Monte Carlo Simulation To Estimate Likelihood of Direct Lightning Strikes
- Friday, 12 September 2008
A software tool has been designed to quantify the lightning exposure at launch sites of the stack at the pads under different configurations. In order to predict lightning strikes to generic structures, this model uses leaders whose origins (in the x–y plane) are obtained from a 2D random, normal distribution. The striking distance is a function of the stroke peak current, which is obtained from a random state machine that extracts the stroke peak current from a lognormal distribution. The height in which the leaders are originated is fixed and chosen to be several “strike distances” greater than the tallest object under study.
The Monte Carlo simulation tool uses several random state machines to generate x–y origin of leaders and peak stroke currents. The structures under study are entered in text files whose names are used as descriptors for report purposes. So, “External_tank.txt” could be the text file that contains all the vertices of the external tank. The lines of the text files contain three points (x, y, and z) that define “points” of lines or “vertices” of polygons. A line composed of three zeros (0 0 0) is used to indicate the end of a line or polygon.

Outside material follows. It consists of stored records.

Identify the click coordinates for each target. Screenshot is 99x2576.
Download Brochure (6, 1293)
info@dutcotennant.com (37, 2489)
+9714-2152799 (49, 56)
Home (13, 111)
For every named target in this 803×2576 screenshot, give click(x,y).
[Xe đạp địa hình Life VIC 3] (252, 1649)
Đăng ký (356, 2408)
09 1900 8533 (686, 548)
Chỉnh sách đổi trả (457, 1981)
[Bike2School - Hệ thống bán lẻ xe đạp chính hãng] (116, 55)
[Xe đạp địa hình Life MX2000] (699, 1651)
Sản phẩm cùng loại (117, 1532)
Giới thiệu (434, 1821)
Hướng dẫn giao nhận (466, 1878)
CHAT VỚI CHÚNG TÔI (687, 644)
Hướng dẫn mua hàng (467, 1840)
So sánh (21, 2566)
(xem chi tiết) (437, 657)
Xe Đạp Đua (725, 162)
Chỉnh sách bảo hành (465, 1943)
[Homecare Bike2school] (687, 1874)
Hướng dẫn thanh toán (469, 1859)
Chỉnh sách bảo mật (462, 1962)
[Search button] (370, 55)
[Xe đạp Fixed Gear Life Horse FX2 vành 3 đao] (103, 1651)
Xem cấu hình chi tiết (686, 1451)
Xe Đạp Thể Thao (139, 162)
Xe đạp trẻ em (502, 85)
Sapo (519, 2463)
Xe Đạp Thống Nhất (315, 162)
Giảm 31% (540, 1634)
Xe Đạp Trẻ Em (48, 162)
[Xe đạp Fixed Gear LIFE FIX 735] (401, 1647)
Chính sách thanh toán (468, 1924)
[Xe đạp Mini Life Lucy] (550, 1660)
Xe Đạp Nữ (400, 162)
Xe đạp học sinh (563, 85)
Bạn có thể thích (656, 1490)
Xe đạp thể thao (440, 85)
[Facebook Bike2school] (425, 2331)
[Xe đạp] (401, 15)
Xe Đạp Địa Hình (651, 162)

Imaginary spheres (whose diameters are the striking distances) are drawn as the leader descends vertically to ground, and the first object intersected is considered to be struck. Therefore, the last step of the leader can be in any direction. The leaders can move in the z direction only, or in a random xyz direction (software selectable). The leader steps can be either fixed or variable. The length of the study is also software selectable, so the user can perform a study of “n” number of years. A summary report generated by the software indicates the frequency at which objects under study will be struck by lightning.